Giving something back
While the experience can open the would-be trainee’s eyes to the range and variety of legal work in local government, it is also relevant to those applying for jobs in private firms, as Young’s nephew himself found. Young and his colleagues now add an aftercare service, offering advice on completing application forms, arranging mock interviews or presentations, and generally helping their candidate be best prepared for the hot competition they will experience.
Feedback has been positive, even from those who have yet to secure any further work. “One young man came in to thank us individually for our contributions, saying how he had found the programme very helpful, encouraging him to continue the hunt for a traineeship,” reports Joe Gribbon, a projects solicitor and a Diploma tutor at Glasgow University School of Law. “Another attendee was a former student of mine and both she and I felt the programme supplemented from a property, contractual and project perspective what she acquired on the Diploma, putting it in an in-house and public sector context.”
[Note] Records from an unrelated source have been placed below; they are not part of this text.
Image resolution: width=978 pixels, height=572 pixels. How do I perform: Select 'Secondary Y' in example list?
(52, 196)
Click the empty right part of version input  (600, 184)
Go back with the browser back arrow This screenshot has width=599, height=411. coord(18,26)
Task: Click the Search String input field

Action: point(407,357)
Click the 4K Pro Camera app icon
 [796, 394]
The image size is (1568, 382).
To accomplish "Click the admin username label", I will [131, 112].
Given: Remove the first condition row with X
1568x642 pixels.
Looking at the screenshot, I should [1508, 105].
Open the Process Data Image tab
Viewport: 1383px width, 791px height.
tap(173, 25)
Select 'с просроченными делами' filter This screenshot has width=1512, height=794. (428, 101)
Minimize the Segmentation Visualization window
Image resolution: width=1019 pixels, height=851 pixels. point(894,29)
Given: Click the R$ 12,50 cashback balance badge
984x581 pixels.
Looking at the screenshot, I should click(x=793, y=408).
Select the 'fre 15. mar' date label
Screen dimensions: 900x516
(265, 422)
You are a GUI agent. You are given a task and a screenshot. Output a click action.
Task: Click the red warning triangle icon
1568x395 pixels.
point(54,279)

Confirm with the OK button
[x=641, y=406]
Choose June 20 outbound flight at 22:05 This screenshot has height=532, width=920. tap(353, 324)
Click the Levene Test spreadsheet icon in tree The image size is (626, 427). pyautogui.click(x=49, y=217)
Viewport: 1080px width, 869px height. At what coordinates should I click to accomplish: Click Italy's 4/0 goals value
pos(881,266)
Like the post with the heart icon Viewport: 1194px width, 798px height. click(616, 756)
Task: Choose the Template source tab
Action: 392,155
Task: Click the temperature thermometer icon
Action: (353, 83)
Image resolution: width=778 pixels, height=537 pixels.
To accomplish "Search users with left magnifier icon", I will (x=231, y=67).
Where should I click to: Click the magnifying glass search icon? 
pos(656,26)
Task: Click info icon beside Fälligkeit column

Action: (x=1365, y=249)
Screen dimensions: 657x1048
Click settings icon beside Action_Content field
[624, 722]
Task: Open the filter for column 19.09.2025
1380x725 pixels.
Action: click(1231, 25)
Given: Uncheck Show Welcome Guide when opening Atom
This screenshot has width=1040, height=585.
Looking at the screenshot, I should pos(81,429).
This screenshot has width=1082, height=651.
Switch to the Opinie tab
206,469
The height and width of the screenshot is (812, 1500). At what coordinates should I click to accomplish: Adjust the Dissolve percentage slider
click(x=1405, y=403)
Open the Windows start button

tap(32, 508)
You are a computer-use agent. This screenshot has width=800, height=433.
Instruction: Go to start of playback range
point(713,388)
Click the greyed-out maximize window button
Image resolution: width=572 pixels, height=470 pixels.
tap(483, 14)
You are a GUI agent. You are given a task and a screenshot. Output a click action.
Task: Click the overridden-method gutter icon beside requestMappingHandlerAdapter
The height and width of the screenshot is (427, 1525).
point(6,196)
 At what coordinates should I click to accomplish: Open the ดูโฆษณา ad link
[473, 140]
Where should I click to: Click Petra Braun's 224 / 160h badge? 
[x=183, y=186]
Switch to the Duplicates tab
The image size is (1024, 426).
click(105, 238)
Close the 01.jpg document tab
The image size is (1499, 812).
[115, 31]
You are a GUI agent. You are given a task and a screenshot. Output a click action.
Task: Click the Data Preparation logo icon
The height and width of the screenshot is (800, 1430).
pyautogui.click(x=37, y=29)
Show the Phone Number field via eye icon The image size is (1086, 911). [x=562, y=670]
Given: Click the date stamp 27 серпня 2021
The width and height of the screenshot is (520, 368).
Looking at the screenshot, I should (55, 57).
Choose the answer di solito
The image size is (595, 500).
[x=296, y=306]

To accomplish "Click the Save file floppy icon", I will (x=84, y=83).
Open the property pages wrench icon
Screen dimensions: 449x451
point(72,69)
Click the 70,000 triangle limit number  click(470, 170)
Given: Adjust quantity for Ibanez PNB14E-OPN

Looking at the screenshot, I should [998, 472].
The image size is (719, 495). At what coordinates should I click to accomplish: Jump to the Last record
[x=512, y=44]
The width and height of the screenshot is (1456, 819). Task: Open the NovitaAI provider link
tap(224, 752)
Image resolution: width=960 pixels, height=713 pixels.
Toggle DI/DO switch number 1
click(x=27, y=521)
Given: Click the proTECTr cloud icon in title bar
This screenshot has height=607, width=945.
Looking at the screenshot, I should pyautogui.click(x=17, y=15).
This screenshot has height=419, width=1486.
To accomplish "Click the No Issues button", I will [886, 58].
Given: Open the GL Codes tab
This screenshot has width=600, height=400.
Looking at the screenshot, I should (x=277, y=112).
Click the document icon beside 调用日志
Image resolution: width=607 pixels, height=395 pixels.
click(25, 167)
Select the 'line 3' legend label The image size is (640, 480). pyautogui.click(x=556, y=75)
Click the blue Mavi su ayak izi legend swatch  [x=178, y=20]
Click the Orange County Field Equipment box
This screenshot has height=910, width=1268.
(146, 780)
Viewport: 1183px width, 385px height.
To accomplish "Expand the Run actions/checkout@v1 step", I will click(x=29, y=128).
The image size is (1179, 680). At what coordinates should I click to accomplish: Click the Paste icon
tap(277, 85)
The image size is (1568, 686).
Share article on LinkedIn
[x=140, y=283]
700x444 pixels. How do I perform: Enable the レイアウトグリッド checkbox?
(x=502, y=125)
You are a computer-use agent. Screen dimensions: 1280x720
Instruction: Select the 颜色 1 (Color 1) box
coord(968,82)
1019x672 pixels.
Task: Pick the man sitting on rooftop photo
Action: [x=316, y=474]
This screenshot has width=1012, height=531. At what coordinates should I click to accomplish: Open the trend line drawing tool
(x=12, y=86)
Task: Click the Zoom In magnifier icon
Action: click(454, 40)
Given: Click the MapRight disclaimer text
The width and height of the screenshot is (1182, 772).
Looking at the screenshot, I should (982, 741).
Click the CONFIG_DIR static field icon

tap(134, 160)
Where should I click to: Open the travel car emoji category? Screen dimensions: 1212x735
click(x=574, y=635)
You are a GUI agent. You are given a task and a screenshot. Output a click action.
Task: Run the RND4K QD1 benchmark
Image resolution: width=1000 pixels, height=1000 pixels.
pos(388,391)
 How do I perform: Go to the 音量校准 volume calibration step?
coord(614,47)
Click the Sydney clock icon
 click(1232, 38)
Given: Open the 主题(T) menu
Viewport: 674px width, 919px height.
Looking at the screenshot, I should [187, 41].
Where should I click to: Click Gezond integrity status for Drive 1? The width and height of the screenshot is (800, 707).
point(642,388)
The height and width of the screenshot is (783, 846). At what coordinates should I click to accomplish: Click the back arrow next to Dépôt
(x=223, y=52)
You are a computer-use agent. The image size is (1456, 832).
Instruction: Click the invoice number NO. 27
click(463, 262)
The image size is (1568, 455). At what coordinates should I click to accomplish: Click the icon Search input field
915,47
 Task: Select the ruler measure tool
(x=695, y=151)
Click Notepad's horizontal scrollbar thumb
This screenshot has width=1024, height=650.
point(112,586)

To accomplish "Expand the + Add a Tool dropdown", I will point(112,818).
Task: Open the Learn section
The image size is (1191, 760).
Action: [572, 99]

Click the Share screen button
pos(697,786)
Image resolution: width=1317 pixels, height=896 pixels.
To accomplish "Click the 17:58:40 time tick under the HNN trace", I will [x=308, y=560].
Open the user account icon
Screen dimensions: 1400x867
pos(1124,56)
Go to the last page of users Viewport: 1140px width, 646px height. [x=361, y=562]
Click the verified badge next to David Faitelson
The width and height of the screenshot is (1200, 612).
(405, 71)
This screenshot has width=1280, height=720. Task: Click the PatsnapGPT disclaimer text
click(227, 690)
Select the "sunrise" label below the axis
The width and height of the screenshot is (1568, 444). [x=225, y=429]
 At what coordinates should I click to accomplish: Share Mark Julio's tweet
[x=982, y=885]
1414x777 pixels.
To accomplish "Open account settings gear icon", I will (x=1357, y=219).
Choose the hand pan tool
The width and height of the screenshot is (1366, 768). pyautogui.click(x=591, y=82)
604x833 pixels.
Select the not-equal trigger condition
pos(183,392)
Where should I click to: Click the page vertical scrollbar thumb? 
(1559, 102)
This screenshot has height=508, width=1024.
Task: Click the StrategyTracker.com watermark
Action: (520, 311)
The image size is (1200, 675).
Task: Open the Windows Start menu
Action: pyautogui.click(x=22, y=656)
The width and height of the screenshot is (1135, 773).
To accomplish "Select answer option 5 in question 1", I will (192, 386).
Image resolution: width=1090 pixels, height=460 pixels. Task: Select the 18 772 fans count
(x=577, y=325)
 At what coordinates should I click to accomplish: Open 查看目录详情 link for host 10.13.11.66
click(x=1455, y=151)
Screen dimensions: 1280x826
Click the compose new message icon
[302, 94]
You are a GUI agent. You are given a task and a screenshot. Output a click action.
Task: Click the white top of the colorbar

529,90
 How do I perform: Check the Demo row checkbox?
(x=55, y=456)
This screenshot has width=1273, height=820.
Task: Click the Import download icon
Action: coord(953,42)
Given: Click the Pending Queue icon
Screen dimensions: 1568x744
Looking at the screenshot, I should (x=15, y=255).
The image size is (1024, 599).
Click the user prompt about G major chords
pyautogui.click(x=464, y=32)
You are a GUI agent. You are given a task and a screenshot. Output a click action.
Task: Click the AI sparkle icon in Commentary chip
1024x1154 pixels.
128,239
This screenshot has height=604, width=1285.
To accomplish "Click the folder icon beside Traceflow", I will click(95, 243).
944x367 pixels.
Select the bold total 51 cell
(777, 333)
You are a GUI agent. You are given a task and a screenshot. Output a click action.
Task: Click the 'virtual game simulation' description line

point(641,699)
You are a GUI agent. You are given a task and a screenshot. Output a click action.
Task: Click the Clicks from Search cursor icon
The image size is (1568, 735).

One who has since succeeded in obtaining a training contract is Jill Rogerson, who had sought out other periods of work experience, but who believes that her time at West Dunbartonshire was definitely of direct benefit. “It really gave me a practical insight to what it was like to work in a local authority,” she affirms. “With the variety there is, you can only cover so much on the Diploma. Being able to be there and speak to people about the different functions they do, see the council in action and understand how your role as a local authority solicitor fits in with that was really interesting, and probably isn’t touched on that much in the Diploma.”
Rogerson’s first application after her placing was unsuccessful, but some weeks later she won a traineeship with Dundee City Council. Each time she was able to chat to Young and his colleagues about the post, and go through a mock interview as preparation. “I felt more confident having been there and also because of the interview experience,” she agrees. “I knew what would be expected of me as trainee.”
The solicitors involved agree that there are benefits for the authority also, with a corporate social responsibility spinoff. As Andrew Fraser, head of the legal and regulatory team, puts it: “We’re always keen to encourage work experience because we know how difficult it is to get a traineeship. It’s a standard problem in local government: we’re now looking at cuts for the next 10 years, so if a vacancy comes up, you’re usually chopping the post, and trainee opportunities are few and far between.”
He adds: “The benefit for the council is community payback, putting a little back. It helps our Investors In People assessment; it builds an awareness of the work we do; and those who have been here go into the profession with a better awareness of what local government work is about, whether they go into that or into the private sector.”
Morale boost
Preference is given to those from the council area, or at least having some connection with it. Thus Gribbon adds: “It raises the profile of the council locally, and councillors appreciate the team making the effort to engage with young people locally. It also raises the profile of the Department of Legal, Democratic and Regulatory Services, who are often seen as back office staff, so it’s good for them.”
None of them are aware of anything similar offered by other authorities, though some councils are understood to make more informal arrangements. But they hope others may follow their lead. “Everyone’s in a pretty dark place with the economic situation, so it’s good for our morale as well to be able to offer something,” comments manager Alan Douglas. “We hope to be able to keep doing it, and it would be nice to see others taking it up as well.”
And while local authorities with their range of work may be particularly well placed to offer such an insight into legal work, Gribbon, who worked for some years in the construction and housebuilding industry, suggests that such a scheme could work in industry as well.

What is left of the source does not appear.